Even without a live audience of fans, Conor McGregor found his groove.
The former two-division UFC champion was loud and loose during Thursday’s news conference at Radio City Music Hall in Manhattan to promote his UFC 229 headlining bout against lightweight champ Khabib Nurmagomedov.
And little was off limits, including the infamous Barclays Center incident on April 5 in which McGregor and his cohorts attacked a bus full of fighters to goad Nurmagomedov into a confrontation. The Irishman accused his Russian foe of cowardice for remaining on the bus as McGregor threw a dolly at the vehicle, injuring two fighters and throwing the Brooklyn event into chaos. McGregor said the incident would have been worse if he lured Nurmagomedov off the bus.
“If this door had opened, this man would be dead right now,” he said. “He would be in a box, and I would be in a cell.”
McGregor (21-3, 9-1 UFC) was later arrested for his role the incident, which was caught on video and has been used in UFC promotional material for their Oct. 6 fight at T-Mobile Arena in Las Vegas. He later pleaded no contest to one count of disorderly conduct and currently faces ongoing litigation.
Nurmagomedov (26-0, 10-0), a native of Dagestan, Russia, who won the vacant 155-pound title two days after the incident, often resisted McGregor’s repeated provocations with a grin. Although never leaving his seat during the half-hour engagement, McGregor’s verbal assaults on his foe’s father and coach, Abdulmanap, clearly annoyed the Dagestani.
Nurmagomedov — who turned 30 on Thursday — appeared just as confident as McGregor, albeit not as colorful. In response to a question about McGregor’s one-time foe Floyd Mayweather Jr., the Russian equated himself to the fellow unbeaten fighter.
“I am the Floyd Mayweather of MMA,” he said.

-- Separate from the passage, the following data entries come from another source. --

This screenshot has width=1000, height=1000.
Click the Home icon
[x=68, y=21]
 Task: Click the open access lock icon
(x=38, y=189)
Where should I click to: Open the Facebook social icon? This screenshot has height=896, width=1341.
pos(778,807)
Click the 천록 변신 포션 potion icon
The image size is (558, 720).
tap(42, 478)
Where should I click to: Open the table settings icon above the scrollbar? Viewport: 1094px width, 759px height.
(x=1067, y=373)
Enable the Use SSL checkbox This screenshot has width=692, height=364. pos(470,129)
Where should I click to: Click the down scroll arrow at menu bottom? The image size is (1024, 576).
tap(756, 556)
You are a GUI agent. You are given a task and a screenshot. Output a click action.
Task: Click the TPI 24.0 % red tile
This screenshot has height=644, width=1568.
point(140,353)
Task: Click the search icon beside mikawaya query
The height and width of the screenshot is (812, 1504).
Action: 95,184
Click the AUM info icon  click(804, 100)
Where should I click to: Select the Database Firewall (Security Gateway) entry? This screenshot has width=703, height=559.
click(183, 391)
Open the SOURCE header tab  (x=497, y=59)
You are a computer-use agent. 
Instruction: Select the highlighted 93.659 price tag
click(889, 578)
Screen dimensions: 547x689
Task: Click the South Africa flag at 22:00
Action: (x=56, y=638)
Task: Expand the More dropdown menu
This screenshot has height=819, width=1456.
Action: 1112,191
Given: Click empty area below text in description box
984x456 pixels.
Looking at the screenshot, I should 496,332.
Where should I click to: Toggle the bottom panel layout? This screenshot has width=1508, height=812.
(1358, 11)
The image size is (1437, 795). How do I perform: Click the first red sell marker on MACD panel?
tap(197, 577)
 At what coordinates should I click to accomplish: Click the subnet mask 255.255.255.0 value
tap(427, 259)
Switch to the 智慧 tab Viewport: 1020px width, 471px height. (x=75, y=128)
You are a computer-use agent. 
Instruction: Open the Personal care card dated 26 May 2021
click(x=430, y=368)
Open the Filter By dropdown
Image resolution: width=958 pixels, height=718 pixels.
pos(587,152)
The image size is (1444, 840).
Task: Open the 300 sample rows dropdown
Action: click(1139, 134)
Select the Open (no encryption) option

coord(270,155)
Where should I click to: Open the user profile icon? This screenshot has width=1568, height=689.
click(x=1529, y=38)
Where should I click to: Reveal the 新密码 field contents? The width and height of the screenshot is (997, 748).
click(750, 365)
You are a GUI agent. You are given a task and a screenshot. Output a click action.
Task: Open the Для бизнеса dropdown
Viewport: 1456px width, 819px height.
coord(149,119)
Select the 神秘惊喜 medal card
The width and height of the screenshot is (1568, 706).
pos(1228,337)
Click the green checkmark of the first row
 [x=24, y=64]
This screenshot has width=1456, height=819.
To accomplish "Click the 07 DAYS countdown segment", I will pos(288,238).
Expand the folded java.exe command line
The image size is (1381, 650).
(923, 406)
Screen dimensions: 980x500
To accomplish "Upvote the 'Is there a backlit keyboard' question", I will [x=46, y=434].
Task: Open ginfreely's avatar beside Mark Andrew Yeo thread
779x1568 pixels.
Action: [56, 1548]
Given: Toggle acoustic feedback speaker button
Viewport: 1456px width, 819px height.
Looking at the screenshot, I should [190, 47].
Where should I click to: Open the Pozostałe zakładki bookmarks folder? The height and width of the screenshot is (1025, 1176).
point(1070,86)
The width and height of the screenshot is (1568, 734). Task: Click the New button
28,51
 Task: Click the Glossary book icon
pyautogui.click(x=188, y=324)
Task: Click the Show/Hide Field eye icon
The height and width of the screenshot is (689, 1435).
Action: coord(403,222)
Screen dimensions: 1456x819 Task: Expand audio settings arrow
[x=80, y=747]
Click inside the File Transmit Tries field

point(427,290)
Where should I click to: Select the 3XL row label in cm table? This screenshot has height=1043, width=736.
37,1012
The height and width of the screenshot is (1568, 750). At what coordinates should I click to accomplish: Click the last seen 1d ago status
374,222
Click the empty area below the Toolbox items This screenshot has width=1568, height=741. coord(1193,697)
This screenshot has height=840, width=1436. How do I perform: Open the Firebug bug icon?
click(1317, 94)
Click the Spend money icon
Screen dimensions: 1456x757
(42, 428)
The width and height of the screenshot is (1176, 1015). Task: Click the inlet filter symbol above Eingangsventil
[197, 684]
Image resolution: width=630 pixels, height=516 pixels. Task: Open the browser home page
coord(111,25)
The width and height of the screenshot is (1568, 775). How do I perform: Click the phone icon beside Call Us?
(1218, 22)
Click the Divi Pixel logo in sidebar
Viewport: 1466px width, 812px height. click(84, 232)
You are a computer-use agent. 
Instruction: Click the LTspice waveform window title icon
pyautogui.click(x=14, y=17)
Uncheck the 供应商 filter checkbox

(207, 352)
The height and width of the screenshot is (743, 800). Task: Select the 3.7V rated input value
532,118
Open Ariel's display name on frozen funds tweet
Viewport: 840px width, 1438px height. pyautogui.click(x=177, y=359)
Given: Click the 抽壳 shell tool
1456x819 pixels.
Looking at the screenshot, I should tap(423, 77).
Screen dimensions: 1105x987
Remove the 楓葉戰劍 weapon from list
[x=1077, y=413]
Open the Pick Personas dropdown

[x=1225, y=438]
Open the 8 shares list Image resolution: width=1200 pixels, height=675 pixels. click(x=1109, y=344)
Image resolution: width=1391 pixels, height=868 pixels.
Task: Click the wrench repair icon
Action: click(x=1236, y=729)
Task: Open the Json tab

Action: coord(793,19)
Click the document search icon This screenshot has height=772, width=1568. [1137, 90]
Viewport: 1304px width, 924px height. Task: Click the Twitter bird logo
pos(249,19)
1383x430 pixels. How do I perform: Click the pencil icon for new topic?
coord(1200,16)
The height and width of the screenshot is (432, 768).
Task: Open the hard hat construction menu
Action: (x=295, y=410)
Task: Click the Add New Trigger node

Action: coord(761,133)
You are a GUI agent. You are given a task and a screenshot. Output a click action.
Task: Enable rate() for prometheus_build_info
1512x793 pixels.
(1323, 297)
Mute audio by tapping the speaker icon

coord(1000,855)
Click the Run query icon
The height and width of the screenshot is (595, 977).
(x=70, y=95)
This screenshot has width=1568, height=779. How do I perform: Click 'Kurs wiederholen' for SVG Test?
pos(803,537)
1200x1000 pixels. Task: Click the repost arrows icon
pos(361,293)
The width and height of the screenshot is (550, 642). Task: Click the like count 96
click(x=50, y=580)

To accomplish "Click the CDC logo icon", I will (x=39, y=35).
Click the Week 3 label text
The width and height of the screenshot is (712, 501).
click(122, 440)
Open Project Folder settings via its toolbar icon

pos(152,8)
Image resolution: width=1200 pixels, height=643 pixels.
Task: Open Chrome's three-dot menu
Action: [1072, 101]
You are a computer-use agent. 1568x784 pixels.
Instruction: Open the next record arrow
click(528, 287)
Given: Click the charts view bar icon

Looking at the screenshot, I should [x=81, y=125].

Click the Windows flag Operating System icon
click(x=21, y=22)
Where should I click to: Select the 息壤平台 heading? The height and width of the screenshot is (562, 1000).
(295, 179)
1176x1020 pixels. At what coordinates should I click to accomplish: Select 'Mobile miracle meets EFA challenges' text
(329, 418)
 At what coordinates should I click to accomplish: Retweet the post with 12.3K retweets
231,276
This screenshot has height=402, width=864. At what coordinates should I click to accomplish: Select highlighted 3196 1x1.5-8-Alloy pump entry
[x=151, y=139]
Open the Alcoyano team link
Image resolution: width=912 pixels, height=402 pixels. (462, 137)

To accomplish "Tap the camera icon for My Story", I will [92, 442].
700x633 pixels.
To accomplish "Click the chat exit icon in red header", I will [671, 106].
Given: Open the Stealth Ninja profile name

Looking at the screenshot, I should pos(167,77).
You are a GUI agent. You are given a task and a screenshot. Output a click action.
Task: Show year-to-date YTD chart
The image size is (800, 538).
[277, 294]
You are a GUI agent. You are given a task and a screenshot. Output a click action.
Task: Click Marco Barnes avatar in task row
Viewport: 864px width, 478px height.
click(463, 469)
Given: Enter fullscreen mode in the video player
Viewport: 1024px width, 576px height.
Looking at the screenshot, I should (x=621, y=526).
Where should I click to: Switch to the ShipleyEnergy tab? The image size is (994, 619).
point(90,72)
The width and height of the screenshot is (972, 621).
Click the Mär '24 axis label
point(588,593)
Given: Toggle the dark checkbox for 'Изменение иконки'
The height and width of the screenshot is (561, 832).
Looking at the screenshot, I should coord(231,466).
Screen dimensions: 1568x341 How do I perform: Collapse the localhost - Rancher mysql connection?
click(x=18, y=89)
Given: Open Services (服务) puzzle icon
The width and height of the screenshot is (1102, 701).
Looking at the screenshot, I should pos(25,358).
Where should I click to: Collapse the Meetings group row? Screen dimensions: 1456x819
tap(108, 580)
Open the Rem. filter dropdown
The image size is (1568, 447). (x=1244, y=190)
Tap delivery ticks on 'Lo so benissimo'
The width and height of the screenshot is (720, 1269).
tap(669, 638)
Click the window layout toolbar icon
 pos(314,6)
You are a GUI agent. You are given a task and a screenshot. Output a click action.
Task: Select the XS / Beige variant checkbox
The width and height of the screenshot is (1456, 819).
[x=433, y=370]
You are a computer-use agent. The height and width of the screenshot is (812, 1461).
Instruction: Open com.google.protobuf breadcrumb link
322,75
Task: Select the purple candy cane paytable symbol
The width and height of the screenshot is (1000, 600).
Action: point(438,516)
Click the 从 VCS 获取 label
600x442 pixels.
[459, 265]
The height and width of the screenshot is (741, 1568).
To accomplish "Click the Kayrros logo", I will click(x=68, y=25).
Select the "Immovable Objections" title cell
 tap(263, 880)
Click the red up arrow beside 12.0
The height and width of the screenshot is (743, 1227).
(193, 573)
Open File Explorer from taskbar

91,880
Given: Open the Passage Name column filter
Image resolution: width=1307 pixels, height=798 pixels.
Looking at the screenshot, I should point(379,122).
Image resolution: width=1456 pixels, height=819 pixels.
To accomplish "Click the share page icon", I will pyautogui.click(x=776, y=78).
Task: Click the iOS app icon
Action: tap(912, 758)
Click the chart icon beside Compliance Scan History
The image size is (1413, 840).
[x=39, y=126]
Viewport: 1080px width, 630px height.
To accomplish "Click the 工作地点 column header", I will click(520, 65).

Nurmagomedov vs. McGregor is widely considered the biggest fight MMA can put together right now. Although the Dublin native hasn’t competed in the octagon since claiming the lightweight title at Madison Square Garden in November 2016 — and faced Mayweather in a megabucks boxing match last August — he remains the star attraction in combat sports.
Nurmagomedov’s perfect run, in which he has yet to lose a round in UFC competition, has been fueled by a relentless wrestling base and vicious ground striking. His strength is the perceived weakness of McGregor, a talented southpaw striker. Not that the Irishman showed much respect for it Thursday, of course.
“You’re going to be wrestling my knuckle out of your orbital bone,” McGregor said.
Dana White said the decision to keep Thursday’s event a media-only affair was to avoid a major incident, alluding to the April mess.
“We’ve had problems in New York,” he said. “I don’t want any problems in New York today.”
When not looking to provoke Nurmagomedov, McGregor liberally touted his new whiskey label, Proper No. Twelve. He even merged fight hype with pitching his booze, which is an official sponsor of UFC 229, with a zinger to close the presser.
“It’s on the canvas,” McGregor shouted with glee. “Like [Nurmagomedov’s] blood will be on the canvas.”